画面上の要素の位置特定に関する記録
______________________________
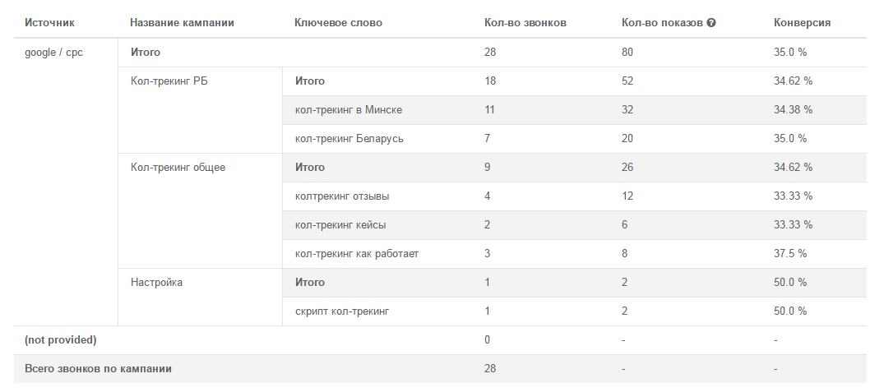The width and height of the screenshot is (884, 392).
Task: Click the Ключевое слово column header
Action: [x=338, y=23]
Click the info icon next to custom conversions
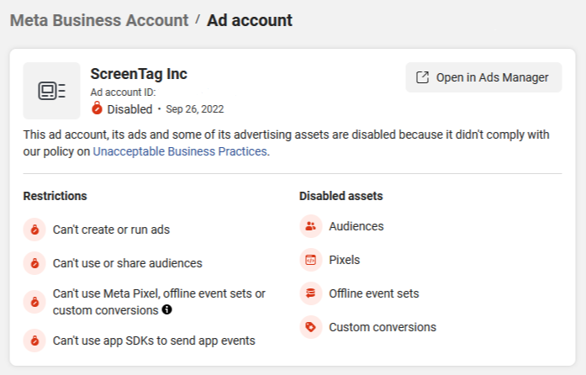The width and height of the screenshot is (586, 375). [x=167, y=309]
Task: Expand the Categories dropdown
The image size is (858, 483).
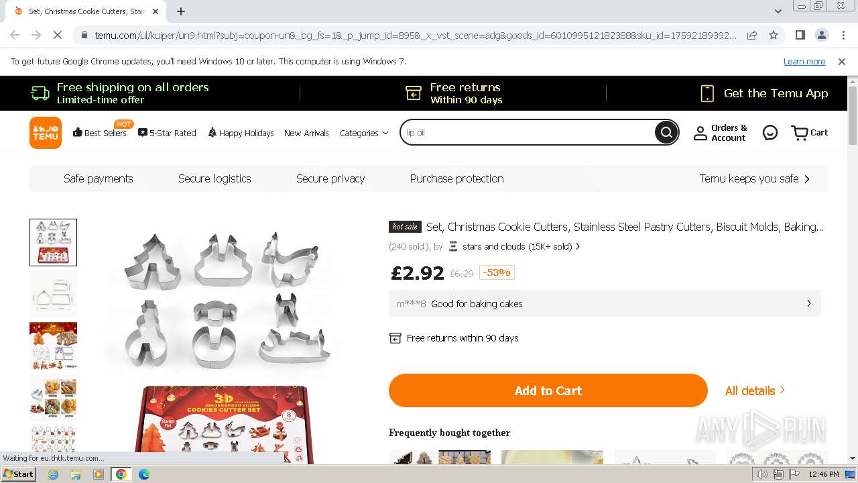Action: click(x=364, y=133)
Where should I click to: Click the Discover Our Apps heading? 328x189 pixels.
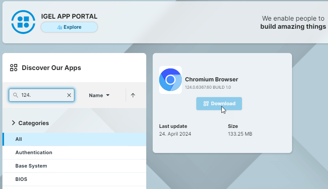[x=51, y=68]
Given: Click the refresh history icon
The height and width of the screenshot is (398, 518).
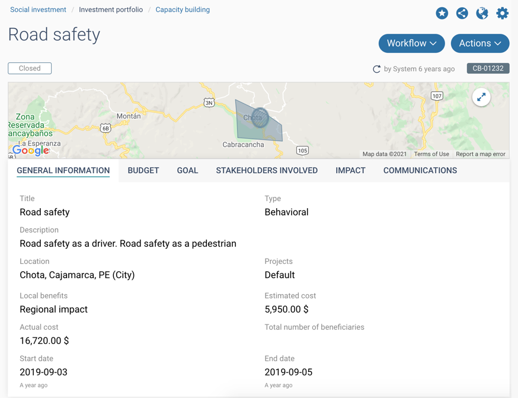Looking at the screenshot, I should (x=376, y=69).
______________________________
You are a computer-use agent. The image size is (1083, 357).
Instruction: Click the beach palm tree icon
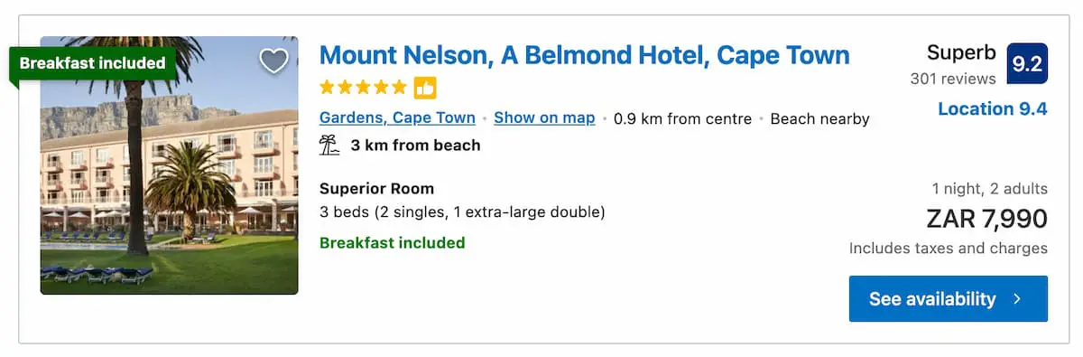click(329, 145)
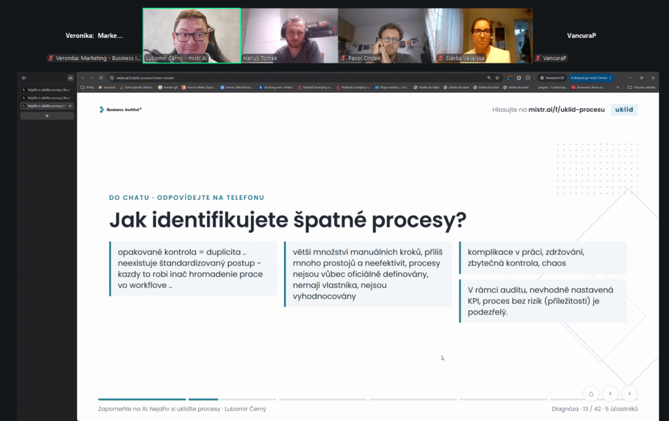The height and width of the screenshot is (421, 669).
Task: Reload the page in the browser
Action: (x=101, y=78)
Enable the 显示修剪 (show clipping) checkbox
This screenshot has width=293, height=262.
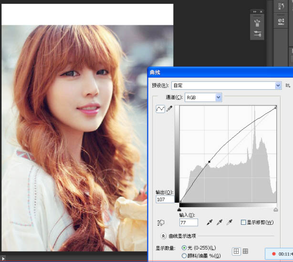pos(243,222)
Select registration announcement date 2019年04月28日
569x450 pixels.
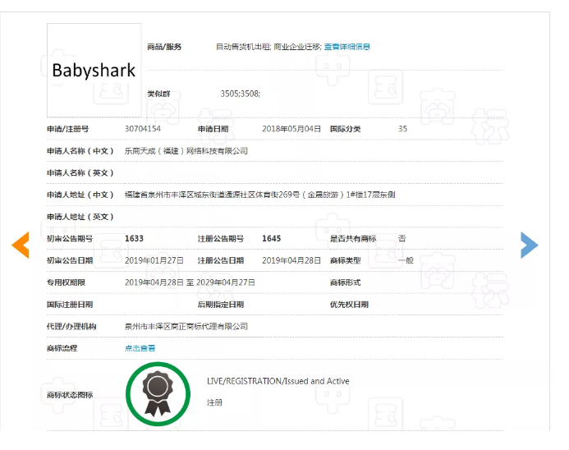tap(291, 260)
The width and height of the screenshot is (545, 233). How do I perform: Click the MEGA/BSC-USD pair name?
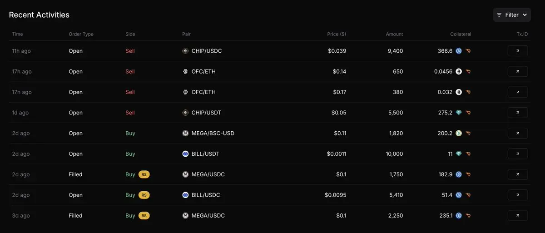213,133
______________________________
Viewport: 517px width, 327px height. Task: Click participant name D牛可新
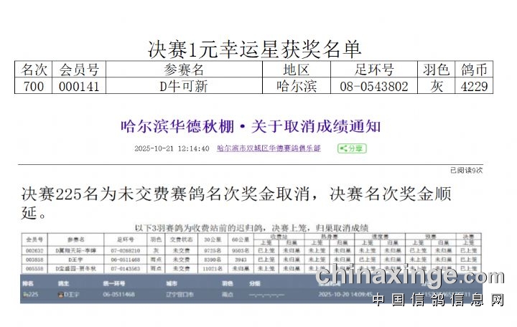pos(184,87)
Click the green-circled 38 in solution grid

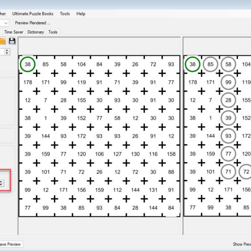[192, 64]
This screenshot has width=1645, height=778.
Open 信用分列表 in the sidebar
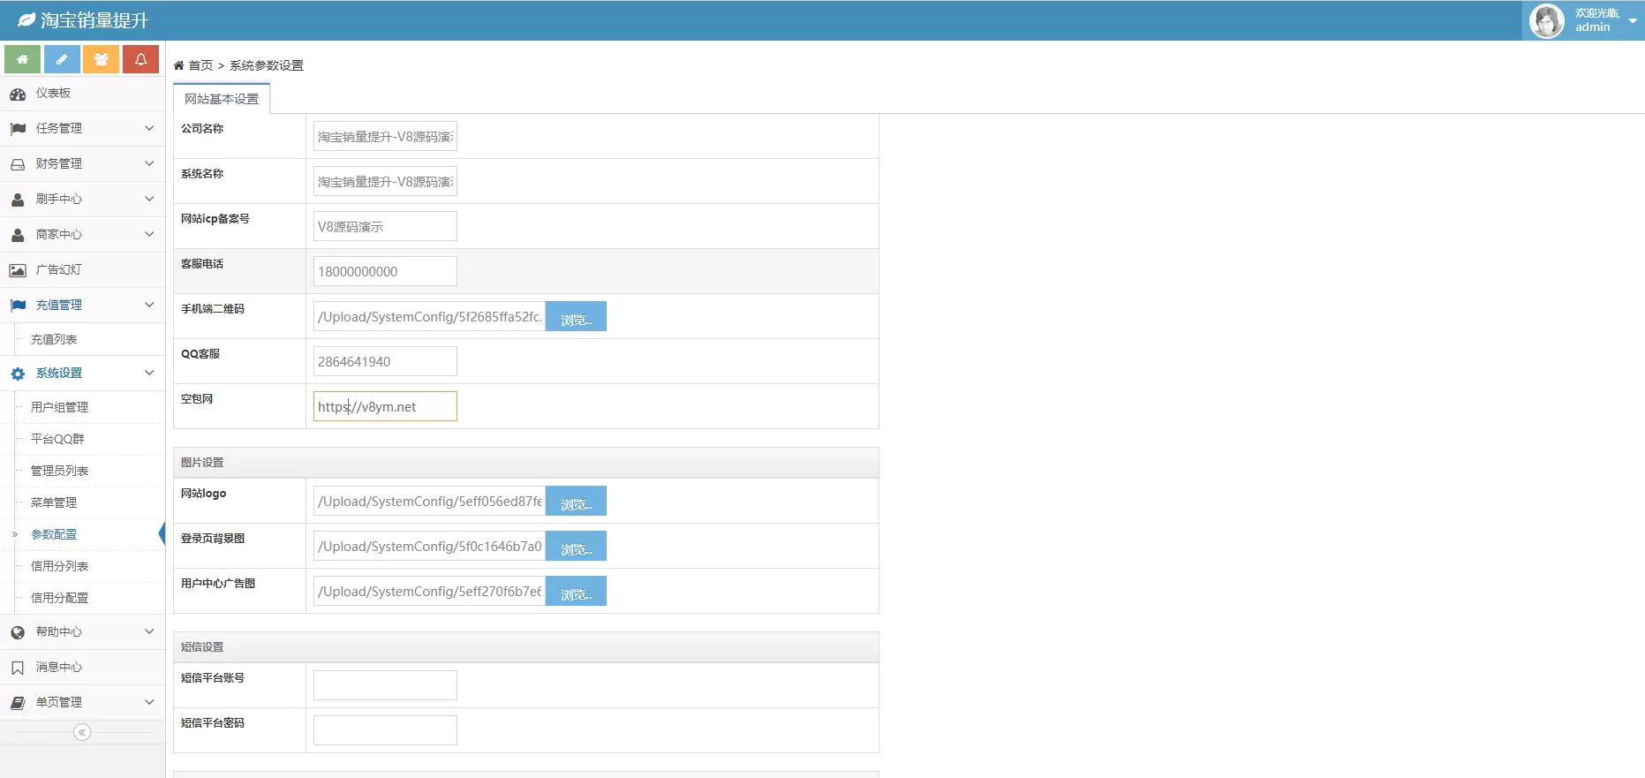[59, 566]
______________________________
実行内容
「The width and height of the screenshot is (884, 392).」を含む行から「Looking at the」を含む行まで（両端の行を含む）を、空行を除き1行を1つの文字列とするJSONリストとして整形すること。画像は回答に含めないこと。

結果
[
  "The width and height of the screenshot is (884, 392).",
  "Task: Click the Ключевое слово column header",
  "Action: [x=338, y=23]",
  "Click the info icon next to custom conversions",
  "The width and height of the screenshot is (586, 375). [x=167, y=309]",
  "Task: Expand the Categories dropdown",
  "The image size is (858, 483).",
  "Action: click(x=364, y=133)",
  "Where should I click to: Click the Discover Our Apps heading? 328x189 pixels.",
  "[x=51, y=68]",
  "Given: Click the refresh history icon",
  "The height and width of the screenshot is (398, 518).",
  "Looking at the screenshot, I should (x=376, y=69)."
]